“Did you mean” feature on a dictionary database
-
02-10-2019 - |
Question
I have a ~300.000 row table; which includes technical terms; queried using PHP and MySQL + FULLTEXT indexes. But when I searching a wrong typed term; for example "hyperpext"; naturally giving no results.
I need to "compansate" little writing errors and getting nearest record from database. How I can accomplish such feaure? I know (actually, learned today) about Levenshtein distance, Soundex and Metaphone algorithms but currently not having a solid idea to implement this to querying against database.
Best regards. (Sorry about my poor English, I'm trying to do my best)
Solution
See this article for how you might implement Levenshtein distance in a MySQL stored function.

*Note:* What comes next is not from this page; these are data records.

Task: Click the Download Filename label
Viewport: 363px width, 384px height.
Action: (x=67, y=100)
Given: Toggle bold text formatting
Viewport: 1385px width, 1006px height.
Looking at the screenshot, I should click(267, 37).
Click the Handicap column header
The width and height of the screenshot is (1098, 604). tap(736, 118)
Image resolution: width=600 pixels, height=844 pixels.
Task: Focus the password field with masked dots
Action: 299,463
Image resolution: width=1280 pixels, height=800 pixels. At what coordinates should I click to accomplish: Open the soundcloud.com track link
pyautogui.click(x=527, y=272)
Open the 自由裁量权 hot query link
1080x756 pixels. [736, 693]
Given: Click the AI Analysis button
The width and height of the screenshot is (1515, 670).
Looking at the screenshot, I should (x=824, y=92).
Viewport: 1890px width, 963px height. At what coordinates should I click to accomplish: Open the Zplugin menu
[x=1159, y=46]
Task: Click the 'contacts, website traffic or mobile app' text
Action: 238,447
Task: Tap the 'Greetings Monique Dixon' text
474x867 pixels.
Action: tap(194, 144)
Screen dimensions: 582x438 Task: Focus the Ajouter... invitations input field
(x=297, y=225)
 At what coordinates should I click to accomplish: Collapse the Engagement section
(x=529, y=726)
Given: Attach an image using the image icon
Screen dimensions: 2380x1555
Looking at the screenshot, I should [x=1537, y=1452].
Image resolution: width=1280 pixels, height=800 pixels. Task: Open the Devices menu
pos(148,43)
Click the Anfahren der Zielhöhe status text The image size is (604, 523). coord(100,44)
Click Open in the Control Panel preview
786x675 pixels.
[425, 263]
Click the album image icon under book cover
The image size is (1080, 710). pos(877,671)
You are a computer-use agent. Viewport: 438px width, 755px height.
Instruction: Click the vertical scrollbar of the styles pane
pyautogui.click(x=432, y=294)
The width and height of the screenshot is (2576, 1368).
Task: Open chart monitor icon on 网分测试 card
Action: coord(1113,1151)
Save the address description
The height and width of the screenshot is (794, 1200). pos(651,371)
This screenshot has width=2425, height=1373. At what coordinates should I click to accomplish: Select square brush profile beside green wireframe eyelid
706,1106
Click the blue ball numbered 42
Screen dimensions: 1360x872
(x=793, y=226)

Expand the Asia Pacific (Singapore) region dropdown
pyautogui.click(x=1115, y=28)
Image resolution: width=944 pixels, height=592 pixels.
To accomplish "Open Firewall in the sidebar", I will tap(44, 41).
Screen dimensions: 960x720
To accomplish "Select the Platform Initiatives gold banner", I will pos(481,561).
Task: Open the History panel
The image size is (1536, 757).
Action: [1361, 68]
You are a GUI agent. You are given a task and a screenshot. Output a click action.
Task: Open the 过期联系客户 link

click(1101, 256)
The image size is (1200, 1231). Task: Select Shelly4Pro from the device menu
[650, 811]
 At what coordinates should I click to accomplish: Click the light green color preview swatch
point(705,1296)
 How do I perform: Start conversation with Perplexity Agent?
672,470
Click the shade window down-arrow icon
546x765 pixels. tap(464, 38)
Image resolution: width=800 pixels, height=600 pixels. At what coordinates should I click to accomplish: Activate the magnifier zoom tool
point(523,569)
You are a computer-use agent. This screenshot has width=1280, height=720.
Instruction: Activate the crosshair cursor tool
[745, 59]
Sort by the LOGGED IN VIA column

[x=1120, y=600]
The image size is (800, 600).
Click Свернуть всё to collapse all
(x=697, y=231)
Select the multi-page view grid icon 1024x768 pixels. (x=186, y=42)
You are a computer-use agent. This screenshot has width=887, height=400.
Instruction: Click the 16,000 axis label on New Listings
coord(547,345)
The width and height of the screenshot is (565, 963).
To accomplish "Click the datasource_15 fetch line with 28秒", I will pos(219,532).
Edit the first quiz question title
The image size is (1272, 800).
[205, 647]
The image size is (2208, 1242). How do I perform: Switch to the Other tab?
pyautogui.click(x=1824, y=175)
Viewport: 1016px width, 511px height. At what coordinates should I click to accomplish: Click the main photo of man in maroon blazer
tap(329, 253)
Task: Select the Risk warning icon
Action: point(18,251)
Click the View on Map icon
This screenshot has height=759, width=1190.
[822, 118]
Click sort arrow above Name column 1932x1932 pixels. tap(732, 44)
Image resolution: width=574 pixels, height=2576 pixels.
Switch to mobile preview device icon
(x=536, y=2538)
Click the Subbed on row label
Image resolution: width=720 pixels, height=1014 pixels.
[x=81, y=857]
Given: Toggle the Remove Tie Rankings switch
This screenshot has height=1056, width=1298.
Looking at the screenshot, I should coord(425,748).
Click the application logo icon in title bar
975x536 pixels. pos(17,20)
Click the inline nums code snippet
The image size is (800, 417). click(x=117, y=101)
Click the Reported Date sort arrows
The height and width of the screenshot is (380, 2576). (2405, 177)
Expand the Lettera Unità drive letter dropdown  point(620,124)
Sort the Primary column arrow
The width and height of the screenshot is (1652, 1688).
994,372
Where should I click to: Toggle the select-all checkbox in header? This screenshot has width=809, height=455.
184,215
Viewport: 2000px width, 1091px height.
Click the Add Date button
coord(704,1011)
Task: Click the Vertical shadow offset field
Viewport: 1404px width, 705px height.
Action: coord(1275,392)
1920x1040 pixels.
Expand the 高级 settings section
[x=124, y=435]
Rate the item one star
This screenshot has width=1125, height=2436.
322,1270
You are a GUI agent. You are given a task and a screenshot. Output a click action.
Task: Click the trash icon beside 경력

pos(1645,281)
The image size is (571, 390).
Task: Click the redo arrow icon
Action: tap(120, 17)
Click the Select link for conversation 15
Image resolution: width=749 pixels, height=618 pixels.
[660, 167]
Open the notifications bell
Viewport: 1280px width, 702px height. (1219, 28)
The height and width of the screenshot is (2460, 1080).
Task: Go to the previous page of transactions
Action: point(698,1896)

For posterity, the author's suggestion is to do this:
CREATE FUNCTION LEVENSHTEIN (s1 VARCHAR(255), s2 VARCHAR(255))
RETURNS INT
DETERMINISTIC
BEGIN
DECLARE s1_len, s2_len, i, j, c, c_temp, cost INT;
DECLARE s1_char CHAR;
DECLARE cv0, cv1 VARBINARY(256);
SET s1_len = CHAR_LENGTH(s1), s2_len = CHAR_LENGTH(s2), cv1 = 0x00, j = 1, i = 1, c = 0;
IF s1 = s2 THEN
RETURN 0;
ELSEIF s1_len = 0 THEN
RETURN s2_len;
ELSEIF s2_len = 0 THEN
RETURN s1_len;
ELSE
WHILE j <= s2_len DO
SET cv1 = CONCAT(cv1, UNHEX(HEX(j))), j = j + 1;
END WHILE;
WHILE i <= s1_len DO
SET s1_char = SUBSTRING(s1, i, 1), c = i, cv0 = UNHEX(HEX(i)), j = 1;
WHILE j <= s2_len DO
SET c = c + 1;
IF s1_char = SUBSTRING(s2, j, 1) THEN SET cost = 0; ELSE SET cost = 1; END IF;
SET c_temp = CONV(HEX(SUBSTRING(cv1, j, 1)), 16, 10) + cost;
IF c > c_temp THEN SET c = c_temp; END IF;
SET c_temp = CONV(HEX(SUBSTRING(cv1, j+1, 1)), 16, 10) + 1;
IF c > c_temp THEN SET c = c_temp; END IF;
SET cv0 = CONCAT(cv0, UNHEX(HEX(c))), j = j + 1;
END WHILE;
SET cv1 = cv0, i = i + 1;
END WHILE;
END IF;
RETURN c;
END
He also supplies a LEVENSHTEIN_RATIO helper method which will evaluate the ratio of different/total characters, rather than a straight edit distance. For instance, if it's 60%, then three-fifths of the characters in the source word are different from the destination word.
CREATE FUNCTION LEVENSHTEIN_RATIO (s1 VARCHAR(255), s2 VARCHAR(255))
RETURNS INT
DETERMINISTIC
BEGIN
DECLARE s1_len, s2_len, max_len INT;
SET s1_len = LENGTH(s1), s2_len = LENGTH(s2);
IF s1_len > s2_len THEN SET max_len = s1_len; ELSE SET max_len = s2_len; END IF;
RETURN ROUND((1 - LEVENSHTEIN(s1, s2) / max_len) * 100);
END
OTHER TIPS
From the comments of http://dev.mysql.com/doc/refman/5.0/en/udf-compiling.html
now i download the package from the mysql udf repository http://empyrean.lib.ndsu.nodak.edu/~nem/mysql/
wget http://empyrean.lib.ndsu.nodak.edu/~nem/mysql/udf/dludf.cgi?ckey=28
ll
tar -xzvf dludf.cgi\?ckey\=28
gcc -shared -o libmysqllevenshtein.so mysqllevenshtein.cc -I/usr/include/mysql/
mv libmysqllevenshtein.so /usr/lib
mysql -uroot -pPASS
mysql> use DATABASE
mysql> CREATE FUNCTION levenshtein RETURNS INT SONAME 'libmysqllevenshtein.so';
mysql> select levenshtein(w1.word,w2.word) as dist from word w1, word w2 where ETC........... order by dist asc limit 0,10;
I suggest that you generate typo variations on the query input.
i.e. hyperpext > { hyperpeext, hipertext, ... } etc
One of these is bound to be the correct spelling (especially for common misspellings)
The way you identify the most likely match is to do a lookup for each on an index which tells you the document frequency of the term. (make sense?)
Why not add a table column for storing the word in its alternate (e.g., Soundex) form? that way, if your first SELECT does not find the exact match, you can do a second search to look for matching alternate forms.
The trick is to encode each word so that misspelled variations end up converted into the same alternate form.